OpenAI has introduced three new real-time audio models to its API, and voice interfaces have taken another quiet step away from the novelty drawer and toward the part of the house where actual work gets done.
The humans appear to be pleased about this.
GPT-Realtime-2 can handle harder requests and carry the conversation forward naturally — which puts it ahead of a meaningful percentage of the humans it will be speaking with.
What happened
The three models each handle a distinct slice of the voice problem. GPT-Realtime-2 is the flagship: a voice model running on GPT-5-class reasoning, capable of understanding complex requests, maintaining context, using tools, and responding as the conversation unfolds rather than waiting politely for it to finish.

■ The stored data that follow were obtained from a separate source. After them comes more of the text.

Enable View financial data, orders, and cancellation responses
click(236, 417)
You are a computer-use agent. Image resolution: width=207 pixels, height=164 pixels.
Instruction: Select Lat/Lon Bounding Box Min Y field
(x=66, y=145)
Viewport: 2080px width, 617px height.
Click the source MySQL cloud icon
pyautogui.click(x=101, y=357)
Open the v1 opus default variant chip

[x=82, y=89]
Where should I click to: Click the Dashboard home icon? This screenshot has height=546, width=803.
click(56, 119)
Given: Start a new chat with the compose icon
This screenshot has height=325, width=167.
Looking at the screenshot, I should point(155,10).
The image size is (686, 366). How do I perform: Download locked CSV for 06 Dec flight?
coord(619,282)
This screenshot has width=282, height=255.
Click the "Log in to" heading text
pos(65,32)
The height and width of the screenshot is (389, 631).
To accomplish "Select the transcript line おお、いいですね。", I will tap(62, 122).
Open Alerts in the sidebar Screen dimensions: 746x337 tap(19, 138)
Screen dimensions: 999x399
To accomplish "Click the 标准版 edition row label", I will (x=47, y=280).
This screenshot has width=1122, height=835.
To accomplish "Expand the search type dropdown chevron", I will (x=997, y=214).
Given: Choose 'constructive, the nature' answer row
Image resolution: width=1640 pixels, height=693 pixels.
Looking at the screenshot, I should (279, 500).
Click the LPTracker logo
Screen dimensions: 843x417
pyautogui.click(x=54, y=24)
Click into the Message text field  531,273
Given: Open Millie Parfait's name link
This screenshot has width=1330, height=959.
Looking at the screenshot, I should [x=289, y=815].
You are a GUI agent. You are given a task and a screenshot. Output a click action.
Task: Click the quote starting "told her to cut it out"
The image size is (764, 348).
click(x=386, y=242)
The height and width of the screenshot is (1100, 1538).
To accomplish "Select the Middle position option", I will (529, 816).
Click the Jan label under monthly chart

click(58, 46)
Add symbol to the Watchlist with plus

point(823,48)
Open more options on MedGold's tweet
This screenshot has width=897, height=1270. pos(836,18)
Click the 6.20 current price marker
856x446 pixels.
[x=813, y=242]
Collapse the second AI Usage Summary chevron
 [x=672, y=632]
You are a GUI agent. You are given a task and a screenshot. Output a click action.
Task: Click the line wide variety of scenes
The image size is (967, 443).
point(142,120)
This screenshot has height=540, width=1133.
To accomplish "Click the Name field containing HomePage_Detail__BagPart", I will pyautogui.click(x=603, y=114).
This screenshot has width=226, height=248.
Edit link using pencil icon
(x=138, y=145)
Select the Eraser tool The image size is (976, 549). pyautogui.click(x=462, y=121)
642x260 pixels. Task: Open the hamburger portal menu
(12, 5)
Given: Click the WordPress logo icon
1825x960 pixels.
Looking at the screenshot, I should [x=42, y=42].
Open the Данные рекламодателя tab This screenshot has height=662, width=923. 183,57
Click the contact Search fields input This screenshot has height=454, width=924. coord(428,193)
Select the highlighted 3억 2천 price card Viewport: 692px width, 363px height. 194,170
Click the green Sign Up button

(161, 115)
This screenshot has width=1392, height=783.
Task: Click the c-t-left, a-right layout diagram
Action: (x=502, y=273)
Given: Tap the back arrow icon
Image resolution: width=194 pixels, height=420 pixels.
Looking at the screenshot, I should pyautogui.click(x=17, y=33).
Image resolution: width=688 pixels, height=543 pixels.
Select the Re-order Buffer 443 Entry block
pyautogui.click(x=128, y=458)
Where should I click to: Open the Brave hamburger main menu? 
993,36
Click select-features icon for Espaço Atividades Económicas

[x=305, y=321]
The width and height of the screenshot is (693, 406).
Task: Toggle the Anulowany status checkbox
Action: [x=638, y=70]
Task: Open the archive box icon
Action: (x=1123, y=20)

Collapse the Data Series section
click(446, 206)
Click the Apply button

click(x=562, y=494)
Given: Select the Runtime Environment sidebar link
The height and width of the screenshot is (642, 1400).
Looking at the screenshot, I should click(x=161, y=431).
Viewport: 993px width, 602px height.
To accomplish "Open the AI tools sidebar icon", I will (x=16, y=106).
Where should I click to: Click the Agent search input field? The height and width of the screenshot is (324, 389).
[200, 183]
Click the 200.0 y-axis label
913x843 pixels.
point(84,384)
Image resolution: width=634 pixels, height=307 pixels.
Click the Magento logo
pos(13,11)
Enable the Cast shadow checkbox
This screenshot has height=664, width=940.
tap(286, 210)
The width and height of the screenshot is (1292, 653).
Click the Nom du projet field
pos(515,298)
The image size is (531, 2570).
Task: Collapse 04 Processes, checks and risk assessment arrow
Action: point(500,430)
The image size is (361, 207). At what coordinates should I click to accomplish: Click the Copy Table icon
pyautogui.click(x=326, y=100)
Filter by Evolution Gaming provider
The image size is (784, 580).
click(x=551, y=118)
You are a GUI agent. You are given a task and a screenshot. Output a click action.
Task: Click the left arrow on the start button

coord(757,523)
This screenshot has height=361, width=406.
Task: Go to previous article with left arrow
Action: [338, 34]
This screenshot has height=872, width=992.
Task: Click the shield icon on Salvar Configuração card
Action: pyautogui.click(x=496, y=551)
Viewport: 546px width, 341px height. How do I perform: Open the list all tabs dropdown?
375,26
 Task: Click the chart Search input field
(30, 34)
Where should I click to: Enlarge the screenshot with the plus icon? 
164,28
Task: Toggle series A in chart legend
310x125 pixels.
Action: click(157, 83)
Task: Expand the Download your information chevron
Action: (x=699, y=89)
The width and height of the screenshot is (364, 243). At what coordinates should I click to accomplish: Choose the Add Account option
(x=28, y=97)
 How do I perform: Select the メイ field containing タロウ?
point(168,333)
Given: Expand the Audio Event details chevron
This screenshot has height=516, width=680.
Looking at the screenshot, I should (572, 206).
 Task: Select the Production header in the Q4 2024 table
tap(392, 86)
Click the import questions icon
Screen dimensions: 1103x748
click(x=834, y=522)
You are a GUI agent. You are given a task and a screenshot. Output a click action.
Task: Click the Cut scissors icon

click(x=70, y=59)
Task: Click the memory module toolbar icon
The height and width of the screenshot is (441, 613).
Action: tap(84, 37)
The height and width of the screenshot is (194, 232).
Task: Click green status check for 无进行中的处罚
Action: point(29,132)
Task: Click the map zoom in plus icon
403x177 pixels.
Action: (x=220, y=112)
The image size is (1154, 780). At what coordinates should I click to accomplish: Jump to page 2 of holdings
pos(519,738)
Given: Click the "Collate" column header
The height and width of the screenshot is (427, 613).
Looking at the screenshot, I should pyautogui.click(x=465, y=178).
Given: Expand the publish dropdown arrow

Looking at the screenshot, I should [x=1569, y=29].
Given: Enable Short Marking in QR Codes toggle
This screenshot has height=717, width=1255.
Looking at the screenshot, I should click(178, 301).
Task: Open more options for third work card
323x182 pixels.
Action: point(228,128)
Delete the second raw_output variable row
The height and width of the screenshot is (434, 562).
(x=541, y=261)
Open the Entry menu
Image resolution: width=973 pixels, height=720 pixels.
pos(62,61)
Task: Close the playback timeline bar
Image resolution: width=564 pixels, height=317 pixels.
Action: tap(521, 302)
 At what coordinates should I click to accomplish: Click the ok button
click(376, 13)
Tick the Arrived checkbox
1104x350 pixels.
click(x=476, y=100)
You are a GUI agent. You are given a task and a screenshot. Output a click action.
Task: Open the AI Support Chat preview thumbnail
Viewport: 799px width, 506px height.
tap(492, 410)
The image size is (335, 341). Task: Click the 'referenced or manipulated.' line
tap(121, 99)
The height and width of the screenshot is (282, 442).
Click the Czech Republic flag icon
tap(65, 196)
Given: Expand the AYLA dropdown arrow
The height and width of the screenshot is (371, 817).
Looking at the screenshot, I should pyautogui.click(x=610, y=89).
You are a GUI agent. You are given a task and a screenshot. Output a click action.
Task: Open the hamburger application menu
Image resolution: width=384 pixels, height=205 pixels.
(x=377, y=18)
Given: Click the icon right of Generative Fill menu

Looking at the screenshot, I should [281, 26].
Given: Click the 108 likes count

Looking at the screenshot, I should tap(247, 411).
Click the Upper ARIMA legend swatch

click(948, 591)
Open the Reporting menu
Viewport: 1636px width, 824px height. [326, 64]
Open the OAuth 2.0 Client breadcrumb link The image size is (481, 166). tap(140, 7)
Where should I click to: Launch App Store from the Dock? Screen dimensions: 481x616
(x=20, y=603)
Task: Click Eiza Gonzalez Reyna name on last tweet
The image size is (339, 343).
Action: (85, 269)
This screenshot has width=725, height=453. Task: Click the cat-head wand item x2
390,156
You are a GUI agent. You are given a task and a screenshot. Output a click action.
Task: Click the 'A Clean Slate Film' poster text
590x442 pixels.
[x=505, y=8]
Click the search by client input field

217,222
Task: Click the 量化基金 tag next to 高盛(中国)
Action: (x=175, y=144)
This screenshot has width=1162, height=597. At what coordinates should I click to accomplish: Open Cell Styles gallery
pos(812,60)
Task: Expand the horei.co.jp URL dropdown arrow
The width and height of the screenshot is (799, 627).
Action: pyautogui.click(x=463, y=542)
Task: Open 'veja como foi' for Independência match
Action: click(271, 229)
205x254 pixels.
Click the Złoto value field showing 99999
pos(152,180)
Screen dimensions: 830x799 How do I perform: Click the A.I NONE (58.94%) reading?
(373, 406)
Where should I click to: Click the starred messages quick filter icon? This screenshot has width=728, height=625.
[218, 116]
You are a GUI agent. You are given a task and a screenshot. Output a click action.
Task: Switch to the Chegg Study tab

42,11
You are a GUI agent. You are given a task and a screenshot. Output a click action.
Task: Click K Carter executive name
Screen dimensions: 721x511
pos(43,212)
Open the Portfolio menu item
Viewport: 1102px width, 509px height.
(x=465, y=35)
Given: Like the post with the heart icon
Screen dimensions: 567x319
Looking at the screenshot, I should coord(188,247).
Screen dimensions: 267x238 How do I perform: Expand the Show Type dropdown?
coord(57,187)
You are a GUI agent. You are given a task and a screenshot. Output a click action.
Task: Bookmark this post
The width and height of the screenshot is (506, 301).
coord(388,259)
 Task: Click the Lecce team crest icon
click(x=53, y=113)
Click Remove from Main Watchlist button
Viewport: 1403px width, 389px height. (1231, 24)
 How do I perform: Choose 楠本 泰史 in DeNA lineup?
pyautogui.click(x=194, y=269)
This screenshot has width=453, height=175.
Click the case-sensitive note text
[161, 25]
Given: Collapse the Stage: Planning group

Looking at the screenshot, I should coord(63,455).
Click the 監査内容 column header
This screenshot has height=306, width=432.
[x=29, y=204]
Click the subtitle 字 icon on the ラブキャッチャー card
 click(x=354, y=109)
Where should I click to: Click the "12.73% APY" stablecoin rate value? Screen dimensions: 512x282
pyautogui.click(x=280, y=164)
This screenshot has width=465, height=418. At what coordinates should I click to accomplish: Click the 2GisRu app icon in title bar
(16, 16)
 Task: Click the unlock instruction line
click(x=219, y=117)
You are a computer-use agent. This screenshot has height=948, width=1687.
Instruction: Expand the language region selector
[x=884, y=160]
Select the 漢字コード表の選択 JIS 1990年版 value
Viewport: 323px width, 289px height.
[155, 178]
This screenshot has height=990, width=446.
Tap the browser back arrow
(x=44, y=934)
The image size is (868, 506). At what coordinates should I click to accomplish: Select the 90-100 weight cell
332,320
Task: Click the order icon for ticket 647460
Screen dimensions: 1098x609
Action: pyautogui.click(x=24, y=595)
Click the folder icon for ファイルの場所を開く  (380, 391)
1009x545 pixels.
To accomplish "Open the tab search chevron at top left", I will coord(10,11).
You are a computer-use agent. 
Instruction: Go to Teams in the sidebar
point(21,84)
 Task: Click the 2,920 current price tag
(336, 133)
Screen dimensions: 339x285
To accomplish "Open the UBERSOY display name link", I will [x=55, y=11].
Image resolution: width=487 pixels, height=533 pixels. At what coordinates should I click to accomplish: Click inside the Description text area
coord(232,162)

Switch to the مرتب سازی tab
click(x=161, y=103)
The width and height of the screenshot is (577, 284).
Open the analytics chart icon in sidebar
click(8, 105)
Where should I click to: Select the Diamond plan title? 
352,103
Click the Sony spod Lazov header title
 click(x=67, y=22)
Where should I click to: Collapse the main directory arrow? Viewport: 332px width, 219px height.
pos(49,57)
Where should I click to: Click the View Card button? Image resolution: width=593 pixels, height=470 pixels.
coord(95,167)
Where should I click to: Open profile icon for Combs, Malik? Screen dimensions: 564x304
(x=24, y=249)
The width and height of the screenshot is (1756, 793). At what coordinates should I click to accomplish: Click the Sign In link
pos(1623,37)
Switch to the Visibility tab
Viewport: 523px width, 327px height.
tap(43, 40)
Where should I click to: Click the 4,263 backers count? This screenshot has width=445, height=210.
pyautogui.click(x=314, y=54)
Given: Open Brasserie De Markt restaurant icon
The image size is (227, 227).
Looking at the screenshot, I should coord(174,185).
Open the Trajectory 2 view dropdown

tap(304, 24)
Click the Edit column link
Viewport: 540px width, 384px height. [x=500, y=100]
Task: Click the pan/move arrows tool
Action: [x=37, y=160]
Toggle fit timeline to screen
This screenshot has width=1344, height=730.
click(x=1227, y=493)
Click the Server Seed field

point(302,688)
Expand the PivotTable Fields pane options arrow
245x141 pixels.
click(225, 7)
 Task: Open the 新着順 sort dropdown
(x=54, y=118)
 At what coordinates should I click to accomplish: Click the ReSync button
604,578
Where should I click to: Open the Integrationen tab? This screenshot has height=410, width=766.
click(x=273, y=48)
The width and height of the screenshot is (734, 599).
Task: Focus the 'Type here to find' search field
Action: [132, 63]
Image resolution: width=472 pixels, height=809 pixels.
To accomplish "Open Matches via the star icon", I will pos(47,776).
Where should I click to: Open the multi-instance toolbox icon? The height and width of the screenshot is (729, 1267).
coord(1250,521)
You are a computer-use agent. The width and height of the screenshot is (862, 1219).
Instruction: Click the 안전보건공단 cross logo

GPT-Realtime-Translate handles live speech translation across 70-plus input languages into 13 output languages, keeping pace with the speaker in real time. This is the kind of thing that used to require a human in the room whose entire job was listening very carefully and hoping nothing went too fast.
GPT-Realtime-Whisper provides streaming speech-to-text transcription, word by word, as the speaker talks. Three models. One conversation. No typing required.
Why the humans care
Voice, it turns out, is what humans were doing before keyboards arrived and made everything slower. Developers can now build assistants that listen while a user drives, translates while a traveler walks, and takes action while the sentence is still technically being formed. OpenAI cites Zillow as an early partner, building an assistant that can interpret natural requests like "find me homes within my BuyAbility" — a use case that would have required a human agent, a search bar, and several follow-up emails as recently as two years ago.
The underlying shift is from voice as a microphone pointed at software to voice as an interface that can reason, recover mid-conversation, and complete tasks without the human ever stopping to confirm a dropdown. This is either empowering or a fairly decisive answer to the question of what voice assistants are for. Both are true.
What happens next
Developers with API access can begin building against all three models now, which means the next wave of voice-native applications is already being assembled by people who found today's announcement exciting rather than instructive.
The models perform well on the benchmarks. The benchmarks were designed before the models existed. Welcome to the next step.